Task material —
┌──

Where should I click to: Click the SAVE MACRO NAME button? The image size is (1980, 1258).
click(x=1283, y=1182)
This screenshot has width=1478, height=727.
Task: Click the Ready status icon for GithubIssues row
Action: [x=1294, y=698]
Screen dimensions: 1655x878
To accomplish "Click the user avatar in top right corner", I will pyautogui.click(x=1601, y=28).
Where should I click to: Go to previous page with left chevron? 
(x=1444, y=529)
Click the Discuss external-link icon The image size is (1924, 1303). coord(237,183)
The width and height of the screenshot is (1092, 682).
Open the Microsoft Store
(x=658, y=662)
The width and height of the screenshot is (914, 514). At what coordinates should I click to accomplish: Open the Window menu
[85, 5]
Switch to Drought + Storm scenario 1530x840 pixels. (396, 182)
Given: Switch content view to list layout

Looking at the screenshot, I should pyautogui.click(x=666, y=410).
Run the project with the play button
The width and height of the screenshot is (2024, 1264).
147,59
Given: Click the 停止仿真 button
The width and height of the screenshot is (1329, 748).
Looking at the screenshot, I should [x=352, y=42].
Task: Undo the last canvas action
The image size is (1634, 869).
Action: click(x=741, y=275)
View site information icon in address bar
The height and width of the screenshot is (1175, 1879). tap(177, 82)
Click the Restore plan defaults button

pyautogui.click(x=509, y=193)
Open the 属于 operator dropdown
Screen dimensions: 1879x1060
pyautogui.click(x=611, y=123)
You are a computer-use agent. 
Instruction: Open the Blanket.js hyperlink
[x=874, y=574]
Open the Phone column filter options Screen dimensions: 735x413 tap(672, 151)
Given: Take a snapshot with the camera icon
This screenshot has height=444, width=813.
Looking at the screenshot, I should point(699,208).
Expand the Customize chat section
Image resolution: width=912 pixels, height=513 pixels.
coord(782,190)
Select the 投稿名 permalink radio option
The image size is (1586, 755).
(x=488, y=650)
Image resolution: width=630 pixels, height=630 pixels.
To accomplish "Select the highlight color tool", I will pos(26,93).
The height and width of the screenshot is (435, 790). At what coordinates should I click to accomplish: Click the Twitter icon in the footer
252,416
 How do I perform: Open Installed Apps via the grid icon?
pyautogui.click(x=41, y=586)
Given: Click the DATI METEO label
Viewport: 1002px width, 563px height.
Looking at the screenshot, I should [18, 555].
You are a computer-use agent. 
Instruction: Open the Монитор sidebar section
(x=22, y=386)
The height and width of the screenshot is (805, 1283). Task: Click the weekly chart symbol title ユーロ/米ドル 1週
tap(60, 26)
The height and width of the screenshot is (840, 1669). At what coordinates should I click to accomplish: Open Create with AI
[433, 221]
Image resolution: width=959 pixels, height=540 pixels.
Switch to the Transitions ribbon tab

└──

Directions — The response must consist solely of the lines from the first line of the entries through the line containing "Given: Click the 停止仿真 button", repeated exactly.

Task result —
Where should I click to: Click the SAVE MACRO NAME button? The image size is (1980, 1258).
click(x=1283, y=1182)
This screenshot has width=1478, height=727.
Task: Click the Ready status icon for GithubIssues row
Action: [x=1294, y=698]
Screen dimensions: 1655x878
To accomplish "Click the user avatar in top right corner", I will pyautogui.click(x=1601, y=28).
Where should I click to: Go to previous page with left chevron? 
(x=1444, y=529)
Click the Discuss external-link icon The image size is (1924, 1303). coord(237,183)
The width and height of the screenshot is (1092, 682).
Open the Microsoft Store
(x=658, y=662)
The width and height of the screenshot is (914, 514). At what coordinates should I click to accomplish: Open the Window menu
[85, 5]
Switch to Drought + Storm scenario 1530x840 pixels. (396, 182)
Given: Switch content view to list layout

Looking at the screenshot, I should pyautogui.click(x=666, y=410).
Run the project with the play button
The width and height of the screenshot is (2024, 1264).
147,59
Given: Click the 停止仿真 button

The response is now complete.